The Tigers doggedly pursued an immediate impact point guard for the upcoming recruiting class, ultimately landing Al-Amir Dawes after missing on Josiah James, so we will have to monitor if Trapp will be able to contend to be Mitchell’s heir next season.
Shooting Guard: Starter Gr. Marcquise Reed (15.8 ppg, 4.7 rpg, 3.3 apg, 1.7 spg, .43 FG%, .354 3pt%, .845 FT%). Reed enters his final season as a Tiger as a preseason second team All-ACC selection. He is certainly the best scoring 2 guard Clemson has had since K.C. Rivers and is capable of putting up 25 to 30 points on any given night. Reed brings a slick off the bounce game which combines deceptive quickness with near elite shot making skills. His ability to create his own shot is one of the major reasons the Tigers were able to get over the hump last season and make a run in the NCAA tournament. Both Reed and Mitchell are very good free throw shooters which helps Clemson close out games, which any long time Clemson fan can certainly appreciate after years of free throw shooting struggles as a program.

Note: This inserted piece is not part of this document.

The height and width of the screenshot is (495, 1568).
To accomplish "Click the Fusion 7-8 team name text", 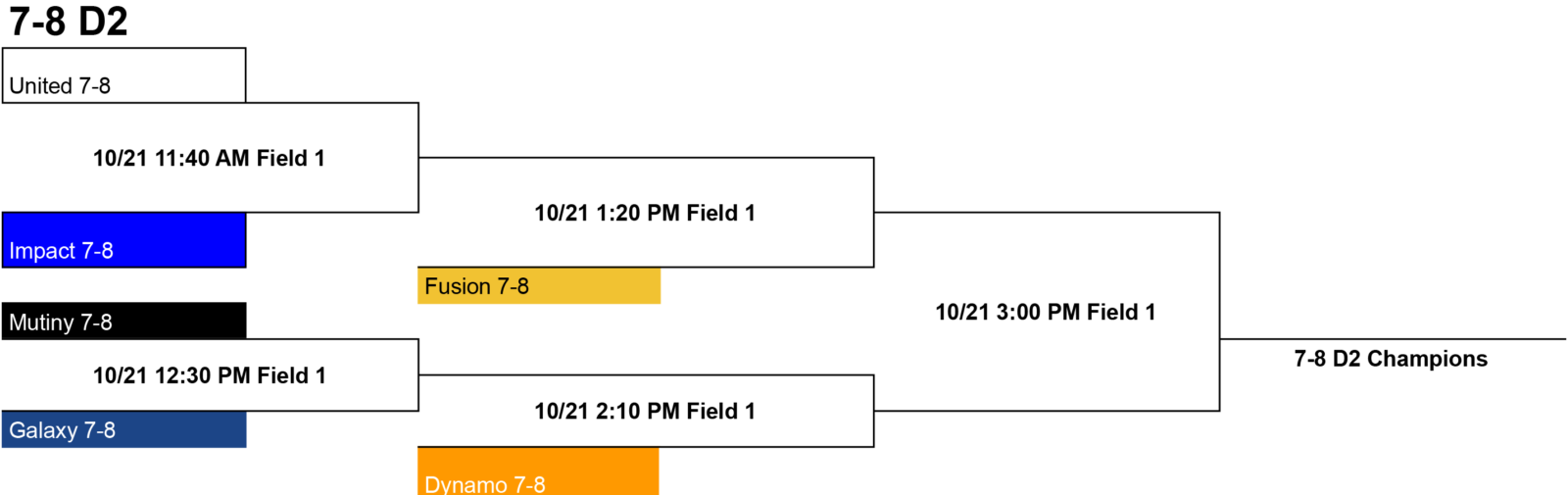I will point(476,286).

Reed has made great strides as a defender since transferring over from Robert Morris and led the team in steals last season. The only thing Reed really lacks is elite size for a 2 guard which is the primary reason he is back for another season as a Tiger. Reed averaged over 20 ppg in the exhibition games leading into this season and is poised for a monster season.
Fr. John Newman (6’6” 175). Newman has obviously made an impression on Coach Brownell and the staff since arriving from Greensboro Day High School in North Carolina because he drew starts in both exhibition games with the absence of Elijah Thomas. He played for a coaching legend in Freddie Johnson and has clearly brought the necessary defensive moxy to earn time for Coach Brownell.
Gabe DeVoe left some pretty big shoes to fill as that third guard, but Newman is further along as a freshman than DeVoe was when he came in and is a reflection of the better recruiting the staff has been able to achieve thanks to the improved facilities and contract status for Brownell. No one player is likely to be able to produce the shot making “Bobby Buckets” DeVoe brought to the table last year, but Newman is the kind of long, versatile wing you are used to seeing in a league like the ACC. His emergence is probably a major reason A.J. Oliver recently decided to transfer from Clemson.
Overall outlook: The Tigers have one of the best backcourt tandems in the nation with Mitchell and Reed, but the depth behind them is made up of Trapp, who played less than ten minutes a game last year, and a true freshman before you get to walk-ons. This shouldn’t be too much of a problem as long as the starters stay healthy.
Once Eli Thomas returns to the lineup, the Tigers will feature more 2 guard, 2 forward, 1 center lineups than we saw most of last year. The team had a couple of higher scoring type of games in the exhibition bouts with UNCW and Barton, which is partly due to playing without its best inside presence and defender in Thomas, but is something to watch early in the year. Ultimately the team will go as far as the big three of Mitchell, Reed, and Thomas (with a nod to the improved Aamir Simms) will take it.